- EXTRACTED MATERIAL -
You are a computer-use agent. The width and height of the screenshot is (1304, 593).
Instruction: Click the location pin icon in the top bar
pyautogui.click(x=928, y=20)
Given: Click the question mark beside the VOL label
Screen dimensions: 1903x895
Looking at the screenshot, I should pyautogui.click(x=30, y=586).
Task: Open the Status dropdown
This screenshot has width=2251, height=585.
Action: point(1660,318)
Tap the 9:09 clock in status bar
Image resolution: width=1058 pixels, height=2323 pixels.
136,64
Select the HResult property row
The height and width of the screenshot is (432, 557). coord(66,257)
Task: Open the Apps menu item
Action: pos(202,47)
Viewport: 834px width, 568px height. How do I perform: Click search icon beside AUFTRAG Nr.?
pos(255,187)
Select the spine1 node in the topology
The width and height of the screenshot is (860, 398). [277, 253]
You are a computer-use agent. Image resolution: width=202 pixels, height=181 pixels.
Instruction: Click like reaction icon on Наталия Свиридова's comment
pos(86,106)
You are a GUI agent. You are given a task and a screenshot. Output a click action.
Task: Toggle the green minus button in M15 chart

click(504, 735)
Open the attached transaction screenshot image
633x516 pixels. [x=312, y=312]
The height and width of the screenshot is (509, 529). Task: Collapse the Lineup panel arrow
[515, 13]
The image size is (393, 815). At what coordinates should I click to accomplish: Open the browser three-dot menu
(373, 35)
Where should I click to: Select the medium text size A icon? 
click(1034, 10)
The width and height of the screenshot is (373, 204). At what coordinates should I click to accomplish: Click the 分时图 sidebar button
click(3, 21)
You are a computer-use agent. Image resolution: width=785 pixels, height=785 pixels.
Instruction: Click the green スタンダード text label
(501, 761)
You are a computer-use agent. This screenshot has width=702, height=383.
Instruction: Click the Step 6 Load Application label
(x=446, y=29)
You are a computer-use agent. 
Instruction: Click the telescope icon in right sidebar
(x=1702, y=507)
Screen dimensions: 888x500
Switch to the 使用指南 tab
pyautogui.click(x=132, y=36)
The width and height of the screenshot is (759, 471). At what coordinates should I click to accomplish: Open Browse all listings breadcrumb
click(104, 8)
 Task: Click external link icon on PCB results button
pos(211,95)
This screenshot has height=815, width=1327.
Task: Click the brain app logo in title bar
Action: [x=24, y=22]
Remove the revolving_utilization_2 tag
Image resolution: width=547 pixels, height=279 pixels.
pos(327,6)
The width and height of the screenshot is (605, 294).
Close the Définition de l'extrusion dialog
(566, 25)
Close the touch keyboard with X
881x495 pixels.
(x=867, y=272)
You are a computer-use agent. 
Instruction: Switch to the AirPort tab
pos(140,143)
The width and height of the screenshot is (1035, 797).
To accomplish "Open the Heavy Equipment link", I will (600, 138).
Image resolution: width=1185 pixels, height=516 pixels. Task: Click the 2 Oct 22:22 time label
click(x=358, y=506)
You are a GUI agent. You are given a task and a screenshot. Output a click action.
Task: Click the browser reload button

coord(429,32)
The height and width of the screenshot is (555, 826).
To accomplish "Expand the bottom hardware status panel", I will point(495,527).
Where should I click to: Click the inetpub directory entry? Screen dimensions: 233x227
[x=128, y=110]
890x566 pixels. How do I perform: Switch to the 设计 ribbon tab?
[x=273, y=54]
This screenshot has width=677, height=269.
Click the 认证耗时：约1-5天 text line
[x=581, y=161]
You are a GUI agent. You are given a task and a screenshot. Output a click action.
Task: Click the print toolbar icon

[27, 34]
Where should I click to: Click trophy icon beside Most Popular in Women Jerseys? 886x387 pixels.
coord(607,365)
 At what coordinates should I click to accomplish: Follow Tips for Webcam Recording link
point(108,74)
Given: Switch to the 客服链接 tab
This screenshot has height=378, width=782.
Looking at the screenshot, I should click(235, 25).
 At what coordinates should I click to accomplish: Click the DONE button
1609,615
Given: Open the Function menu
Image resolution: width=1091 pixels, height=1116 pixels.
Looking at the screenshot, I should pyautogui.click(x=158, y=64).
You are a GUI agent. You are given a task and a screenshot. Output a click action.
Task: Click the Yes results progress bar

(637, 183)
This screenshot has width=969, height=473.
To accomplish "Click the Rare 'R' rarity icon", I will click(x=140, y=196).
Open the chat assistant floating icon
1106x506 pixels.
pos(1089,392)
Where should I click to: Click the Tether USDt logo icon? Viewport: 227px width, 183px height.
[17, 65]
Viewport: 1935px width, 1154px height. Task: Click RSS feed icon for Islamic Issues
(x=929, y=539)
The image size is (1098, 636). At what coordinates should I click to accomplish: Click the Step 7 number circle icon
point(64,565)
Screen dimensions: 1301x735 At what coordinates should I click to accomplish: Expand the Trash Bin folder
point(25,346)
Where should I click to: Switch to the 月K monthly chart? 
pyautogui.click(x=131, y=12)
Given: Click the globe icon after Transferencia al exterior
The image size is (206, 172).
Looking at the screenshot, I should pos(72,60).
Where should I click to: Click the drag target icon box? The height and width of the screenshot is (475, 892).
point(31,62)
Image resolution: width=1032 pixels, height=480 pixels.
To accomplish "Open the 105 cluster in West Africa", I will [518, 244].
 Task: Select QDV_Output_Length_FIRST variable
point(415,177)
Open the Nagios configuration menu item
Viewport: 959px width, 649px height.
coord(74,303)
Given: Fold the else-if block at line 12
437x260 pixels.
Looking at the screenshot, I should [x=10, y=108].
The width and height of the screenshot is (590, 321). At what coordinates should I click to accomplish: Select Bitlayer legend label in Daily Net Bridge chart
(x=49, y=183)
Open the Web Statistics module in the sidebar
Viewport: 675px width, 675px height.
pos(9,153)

- TASK OBJECTIVE -
Locate every line in the records above that contains the string "Close" and copy each such line.

- SOLUTION FOR THIS TASK -
Close the Définition de l'extrusion dialog
Close the touch keyboard with X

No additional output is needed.